Task details:
Exactly the lines below, starting with the one containing "The image size" and going on through the one containing "You are a computer-use", must be reproduced, both ends included, and no pictures with them.

Provided data:

+ + +

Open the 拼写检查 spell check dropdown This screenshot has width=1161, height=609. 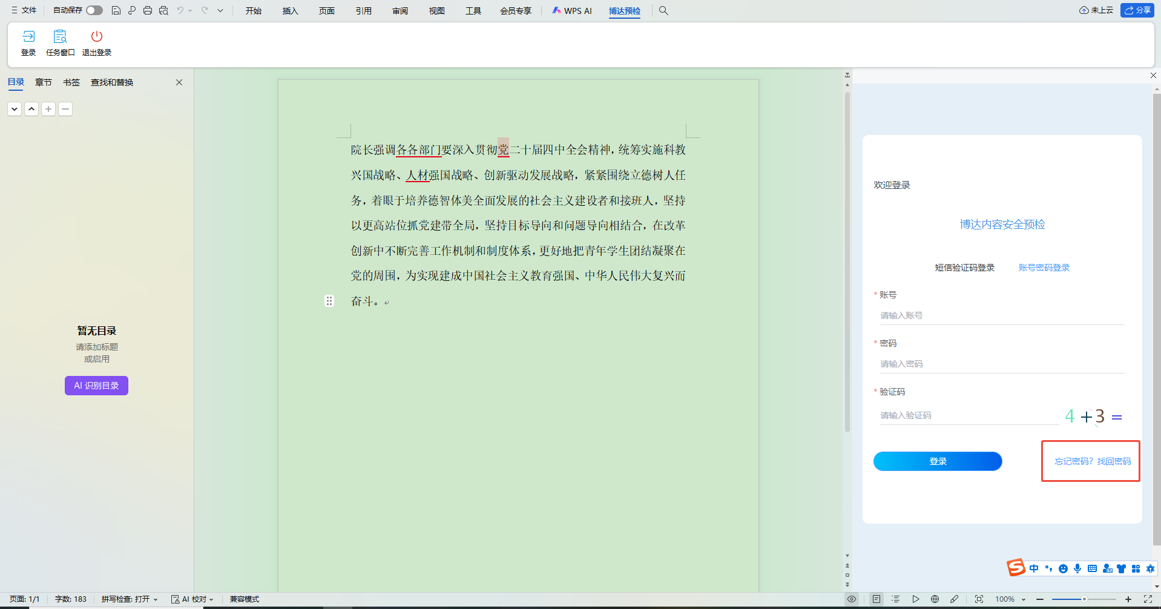[x=129, y=599]
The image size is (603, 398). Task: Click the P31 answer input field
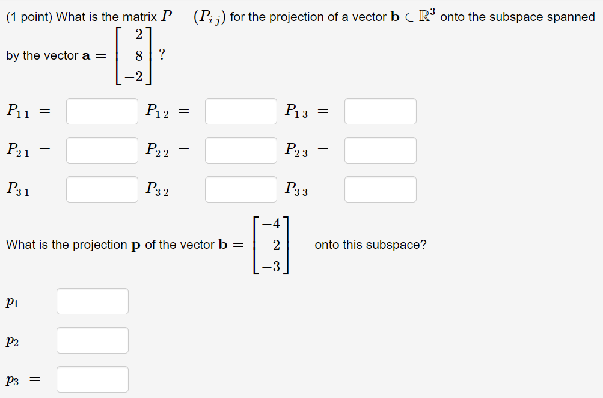pos(102,189)
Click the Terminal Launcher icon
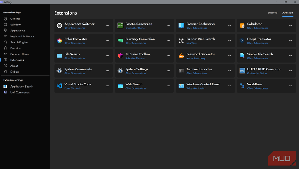Screen dimensions: 299x169 181,70
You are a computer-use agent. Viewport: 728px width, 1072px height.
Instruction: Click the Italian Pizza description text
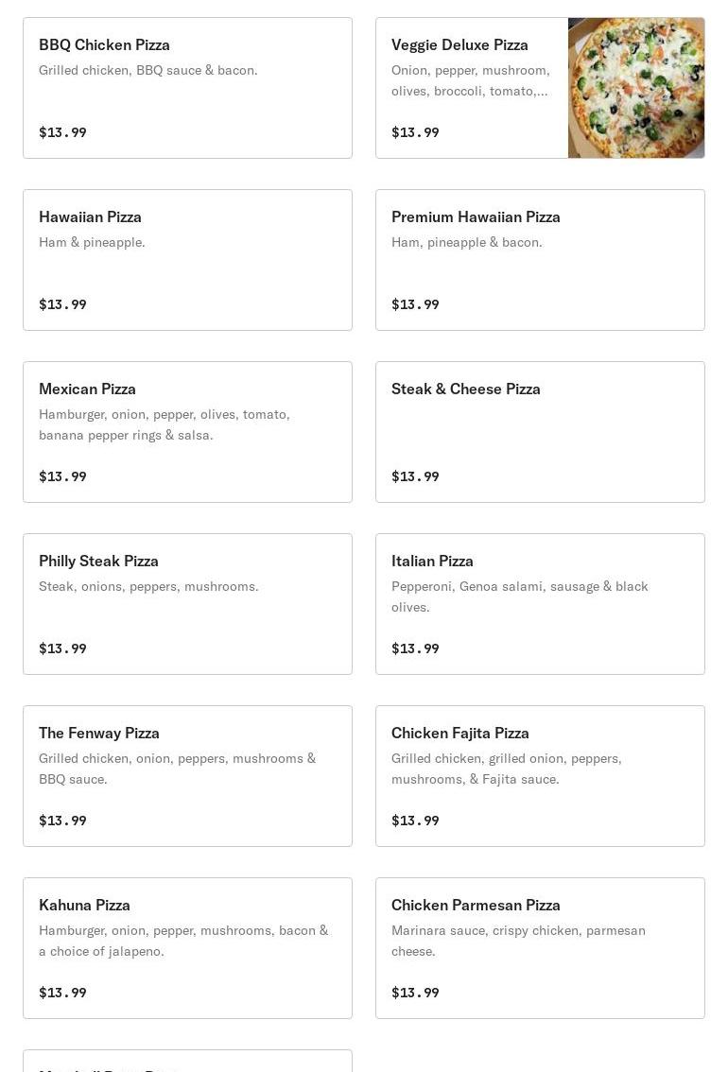(519, 597)
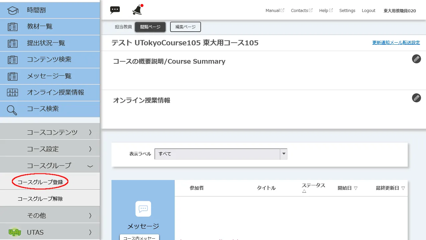
Task: Expand the コース設定 menu
Action: pos(50,149)
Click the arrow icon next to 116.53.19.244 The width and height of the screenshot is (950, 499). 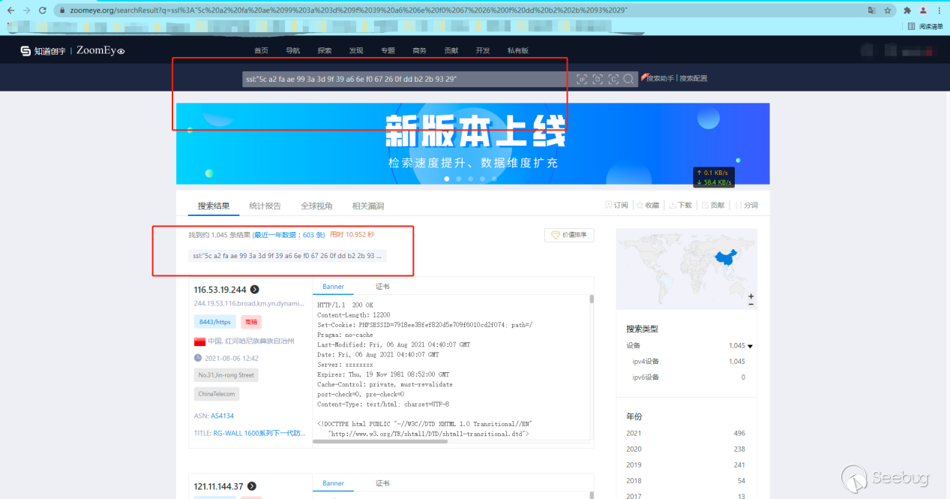point(255,290)
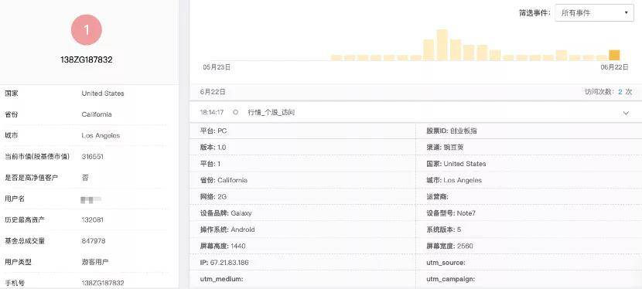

+ + +

Exercise response:
The image size is (603, 398). Task: Click the P31 answer input field
pos(102,189)
Click the Terminal Launcher icon
Screen dimensions: 299x169 181,70
You are a computer-use agent. Viewport: 728px width, 1072px height.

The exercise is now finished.